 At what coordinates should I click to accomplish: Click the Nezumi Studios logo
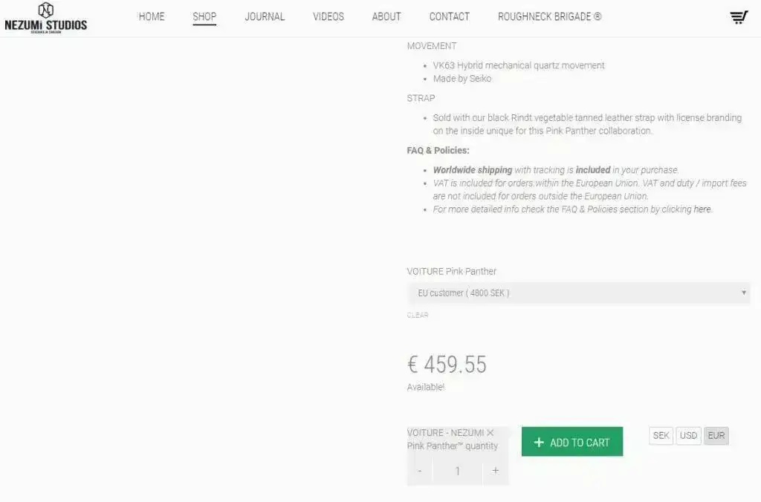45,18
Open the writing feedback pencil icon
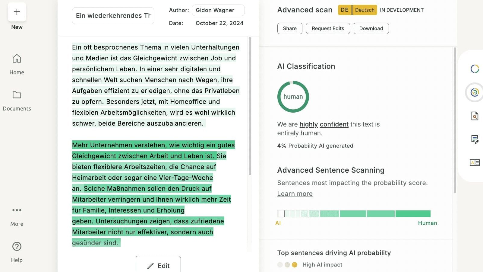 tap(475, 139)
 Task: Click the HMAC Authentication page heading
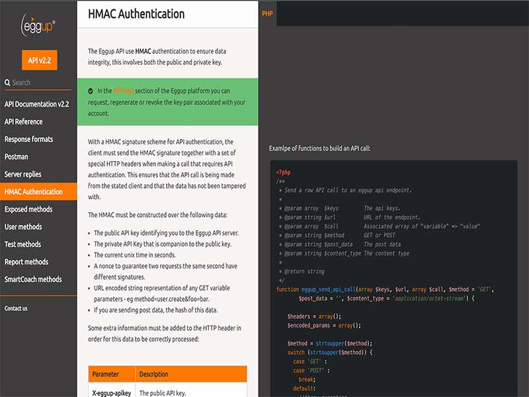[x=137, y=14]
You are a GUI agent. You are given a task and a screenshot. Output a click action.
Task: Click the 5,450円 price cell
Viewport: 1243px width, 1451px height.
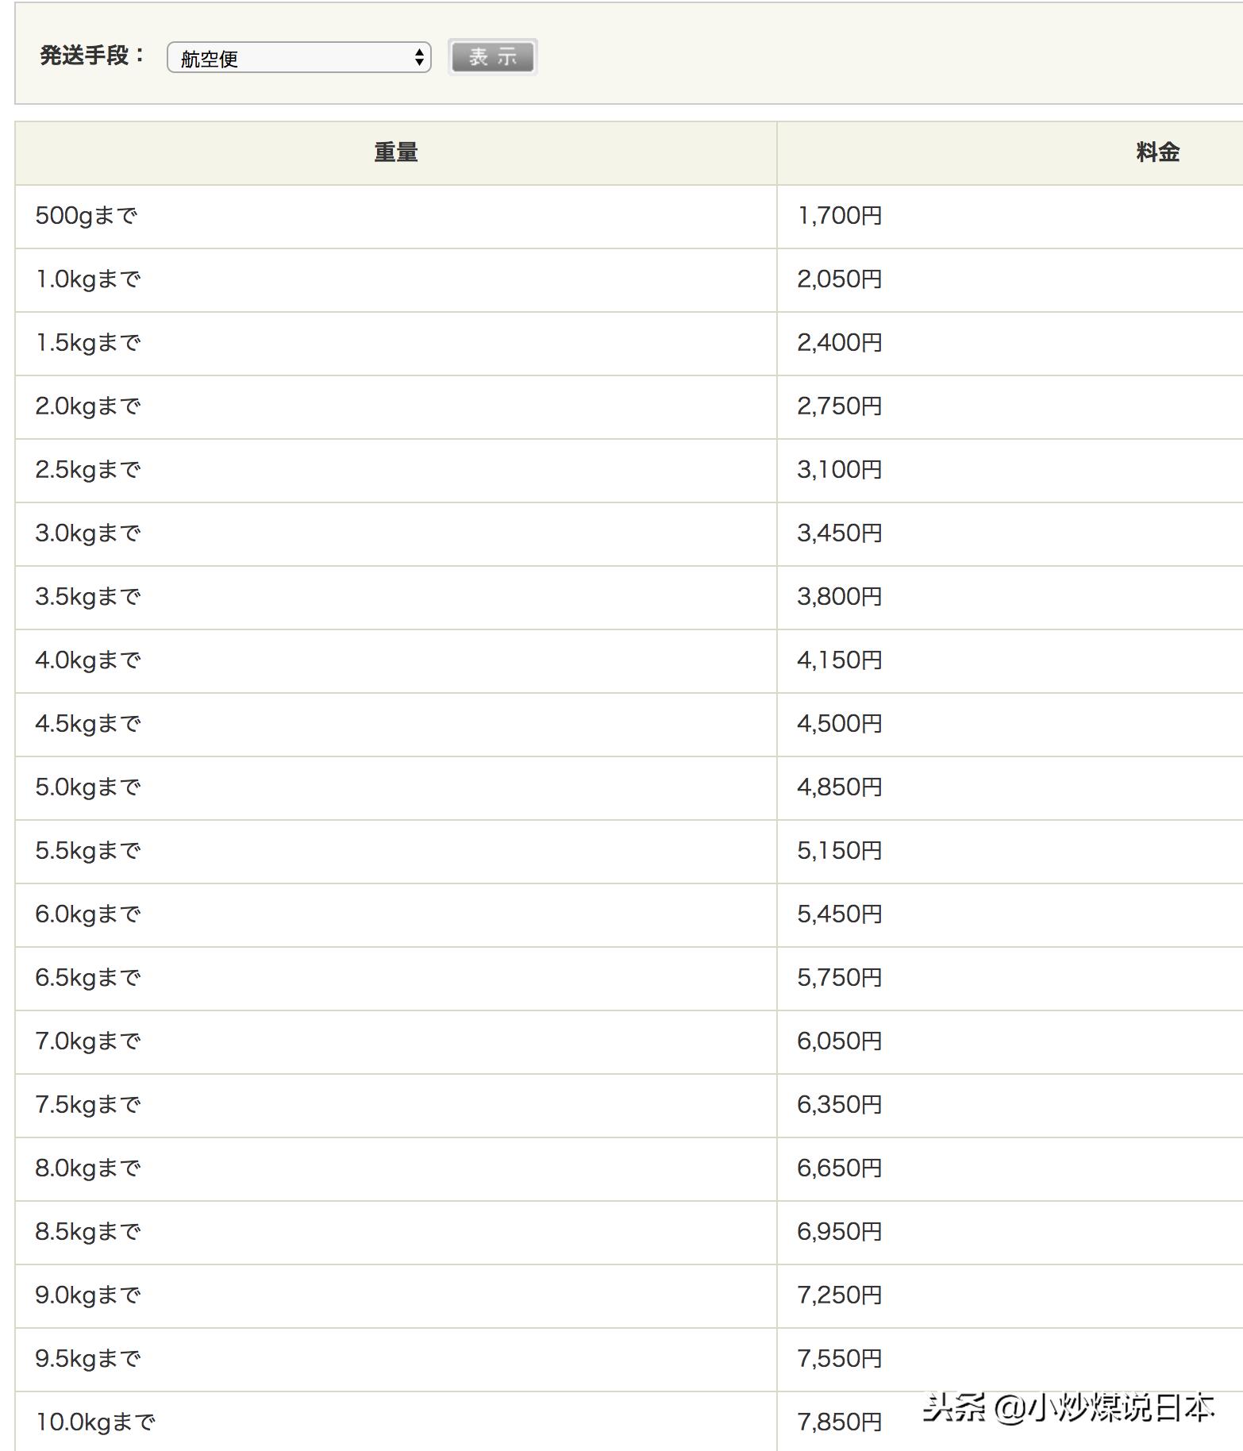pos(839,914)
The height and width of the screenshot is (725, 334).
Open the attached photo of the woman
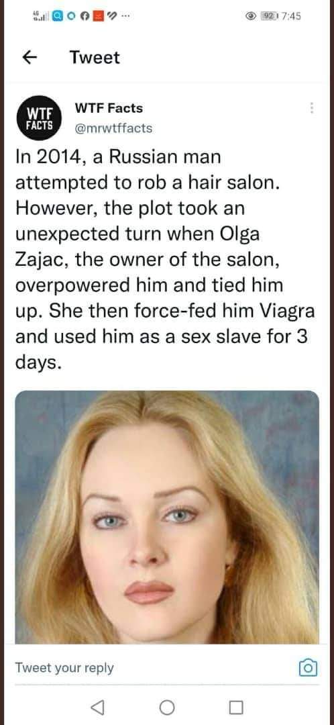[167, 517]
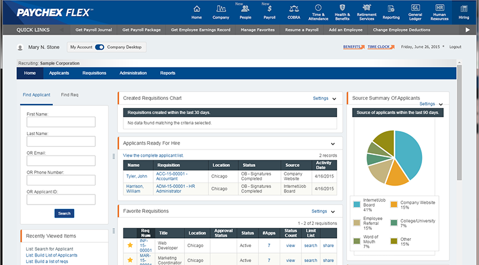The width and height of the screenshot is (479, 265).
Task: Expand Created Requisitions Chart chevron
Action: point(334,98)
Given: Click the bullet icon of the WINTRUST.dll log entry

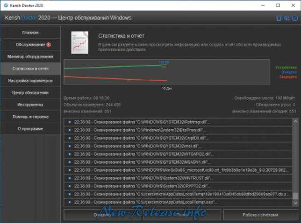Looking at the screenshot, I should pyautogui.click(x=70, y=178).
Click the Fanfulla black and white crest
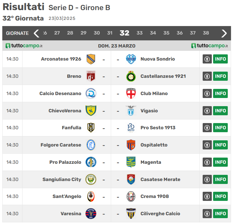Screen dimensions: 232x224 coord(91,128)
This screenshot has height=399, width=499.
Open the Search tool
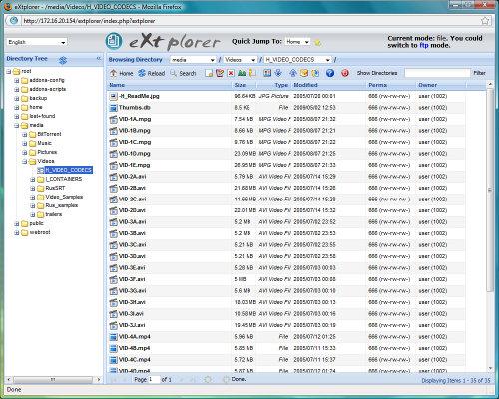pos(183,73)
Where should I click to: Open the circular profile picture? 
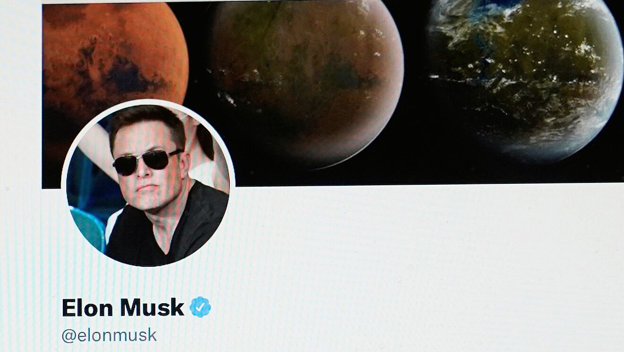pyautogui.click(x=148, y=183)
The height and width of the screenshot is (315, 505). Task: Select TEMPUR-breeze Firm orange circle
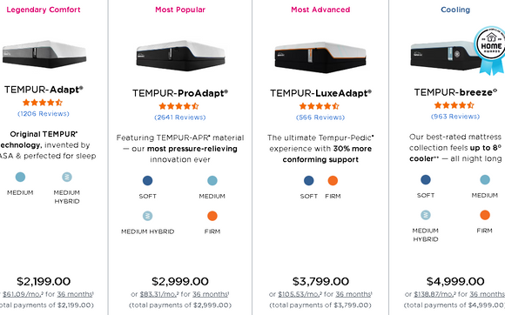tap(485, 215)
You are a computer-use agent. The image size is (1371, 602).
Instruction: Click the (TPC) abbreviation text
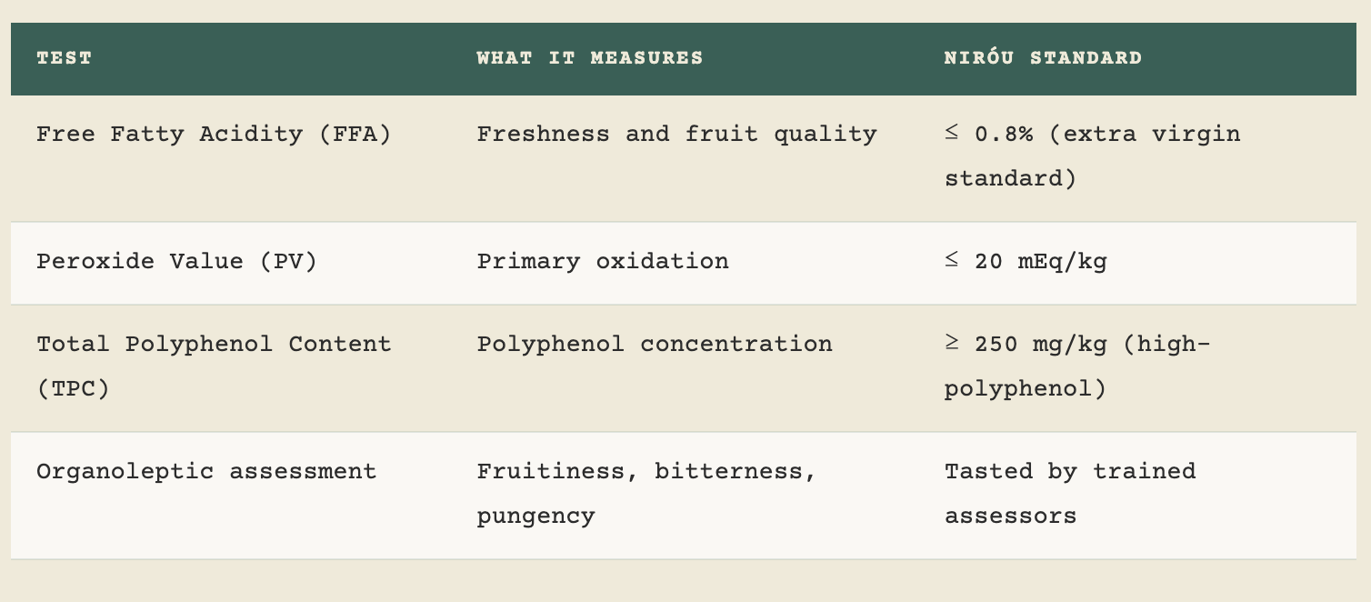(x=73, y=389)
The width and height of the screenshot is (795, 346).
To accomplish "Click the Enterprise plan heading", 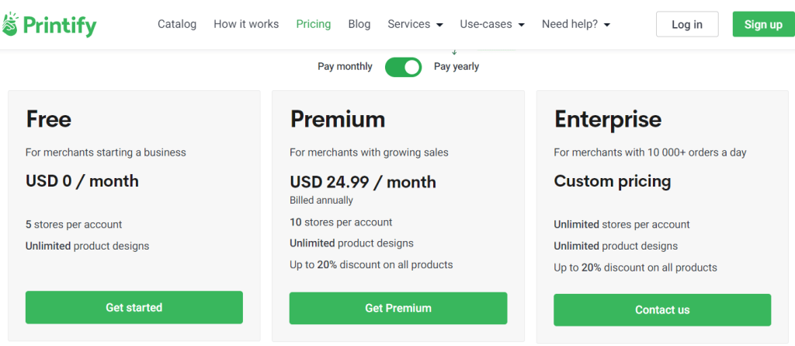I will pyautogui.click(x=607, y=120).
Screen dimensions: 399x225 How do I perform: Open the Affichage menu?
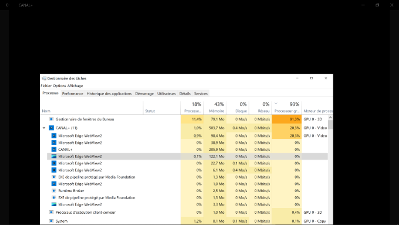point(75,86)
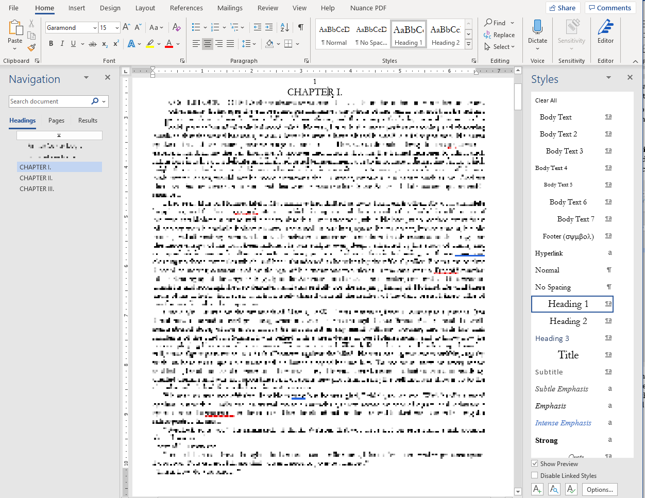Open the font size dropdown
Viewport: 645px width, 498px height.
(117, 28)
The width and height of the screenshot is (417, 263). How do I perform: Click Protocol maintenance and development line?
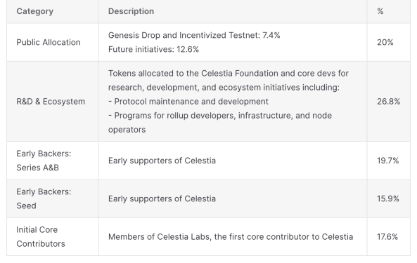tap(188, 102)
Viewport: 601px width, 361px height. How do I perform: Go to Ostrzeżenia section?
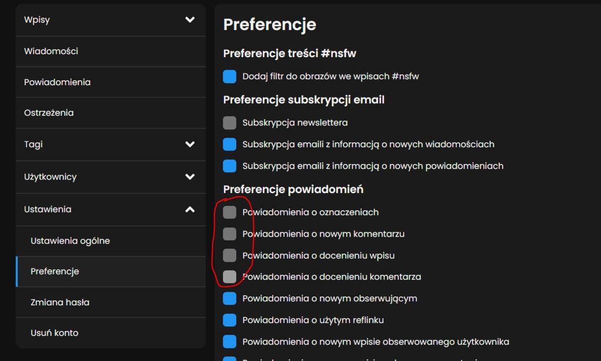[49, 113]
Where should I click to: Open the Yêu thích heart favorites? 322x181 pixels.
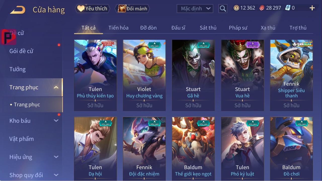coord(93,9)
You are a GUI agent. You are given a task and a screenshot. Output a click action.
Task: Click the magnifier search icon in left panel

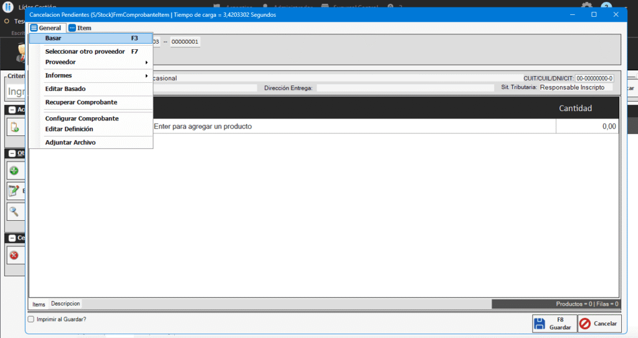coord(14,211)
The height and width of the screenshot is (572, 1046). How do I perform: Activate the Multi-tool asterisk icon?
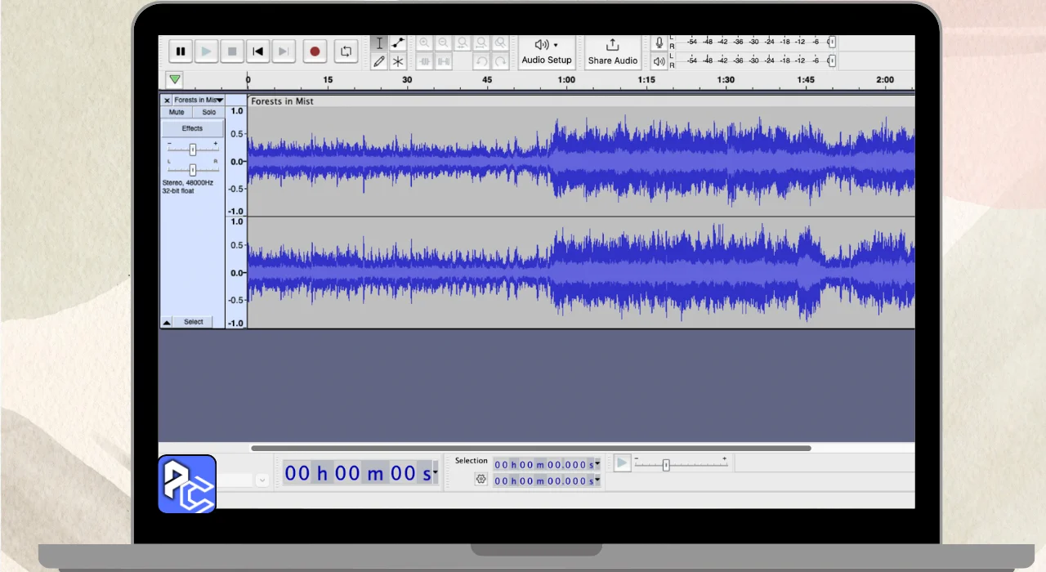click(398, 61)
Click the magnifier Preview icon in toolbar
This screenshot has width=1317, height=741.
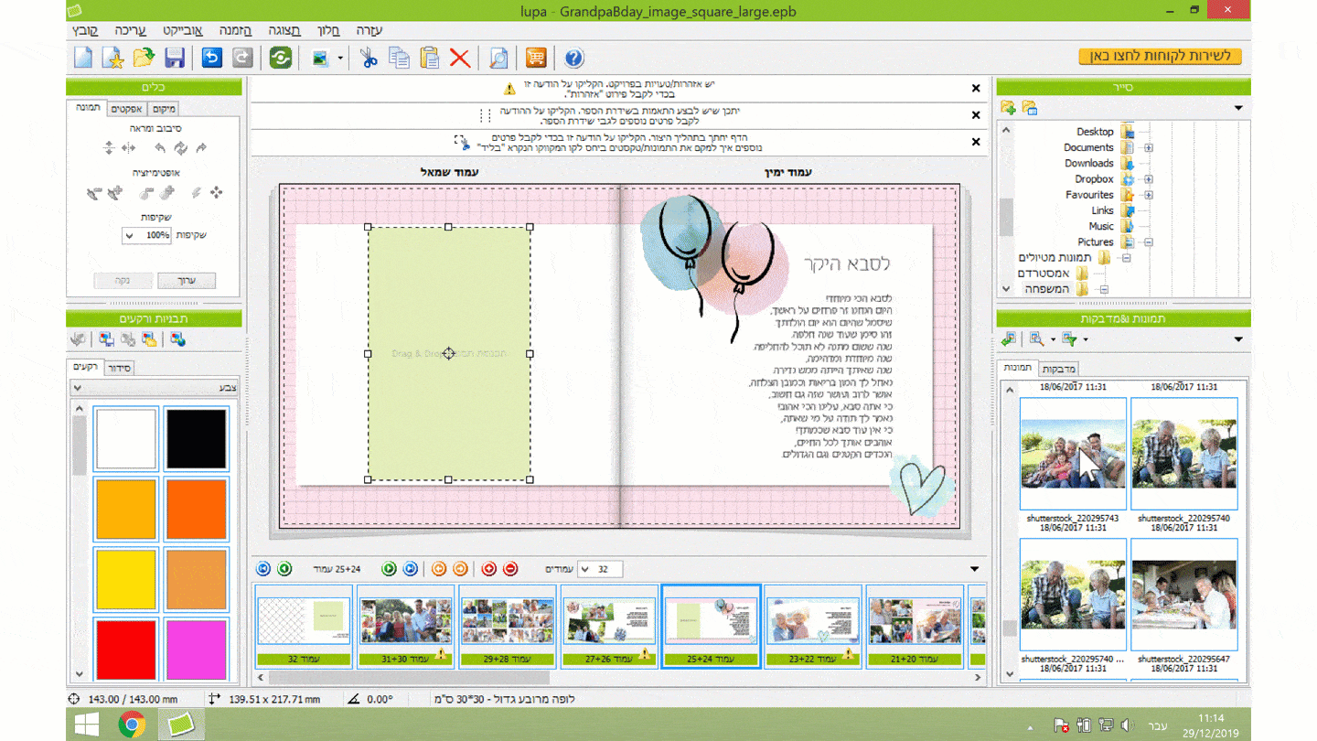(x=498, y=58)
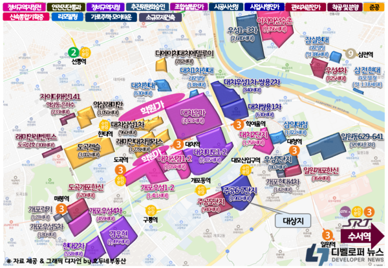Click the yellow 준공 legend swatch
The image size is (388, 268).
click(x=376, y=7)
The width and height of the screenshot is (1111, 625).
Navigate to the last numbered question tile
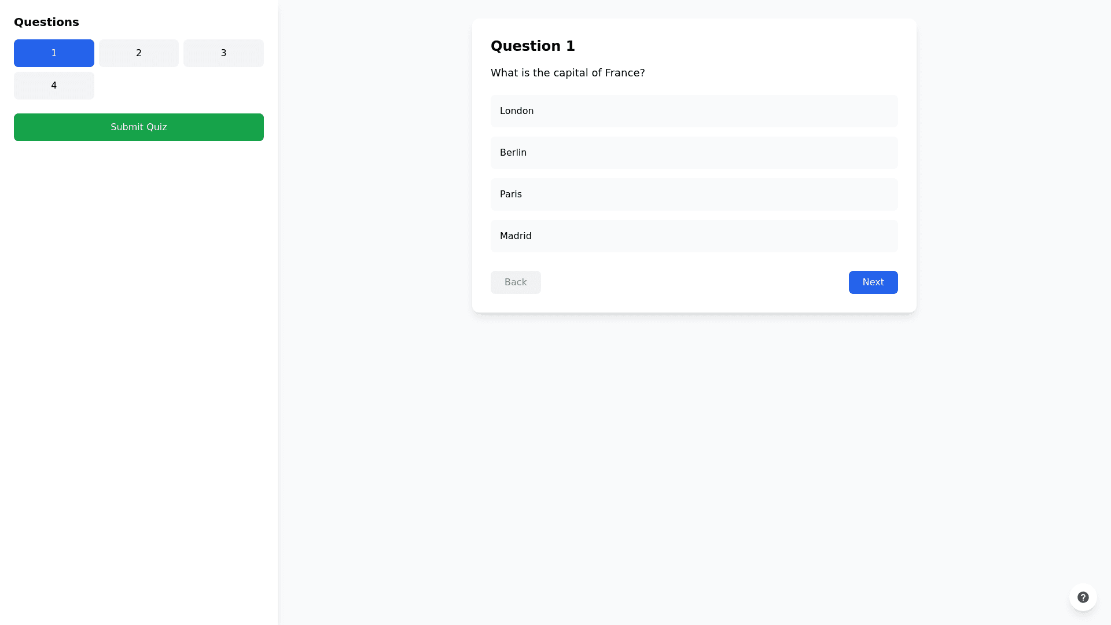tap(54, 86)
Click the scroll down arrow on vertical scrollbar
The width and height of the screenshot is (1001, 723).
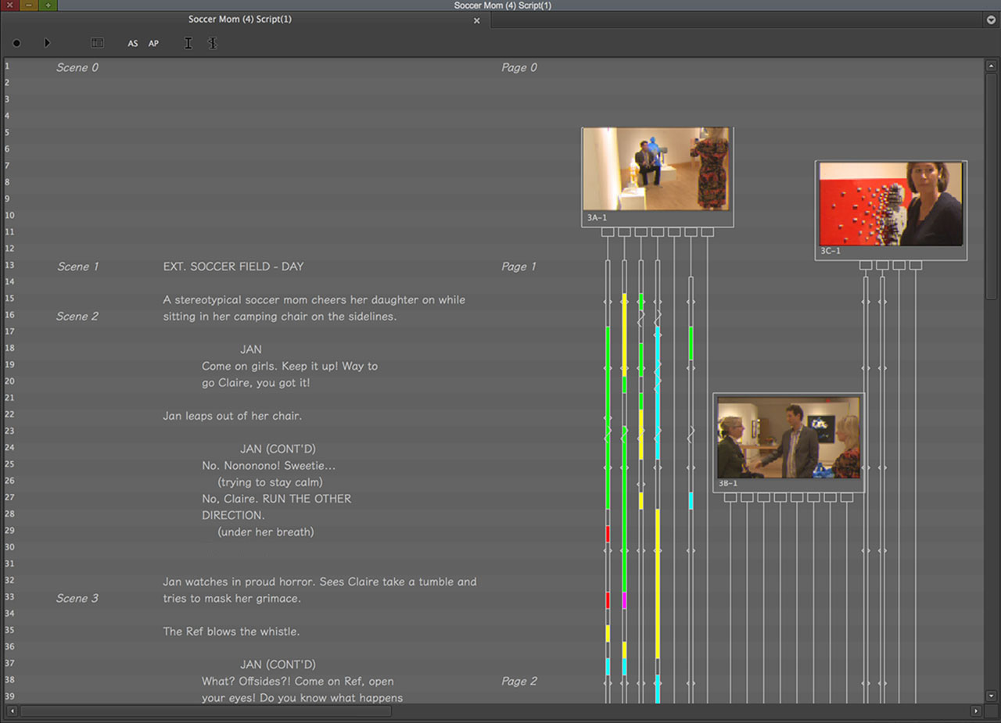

- **YOUR INSTRUCTIONS**:
Leave out every picture, and copy exactly the lines from the line that contains "The width and height of the screenshot is (1111, 625)." through the end of the material.

- **ANSWER FOR THIS EXERCISE**:
The width and height of the screenshot is (1111, 625).
Navigate to the last numbered question tile
tap(54, 86)
Click the scroll down arrow on vertical scrollbar
The width and height of the screenshot is (1001, 723).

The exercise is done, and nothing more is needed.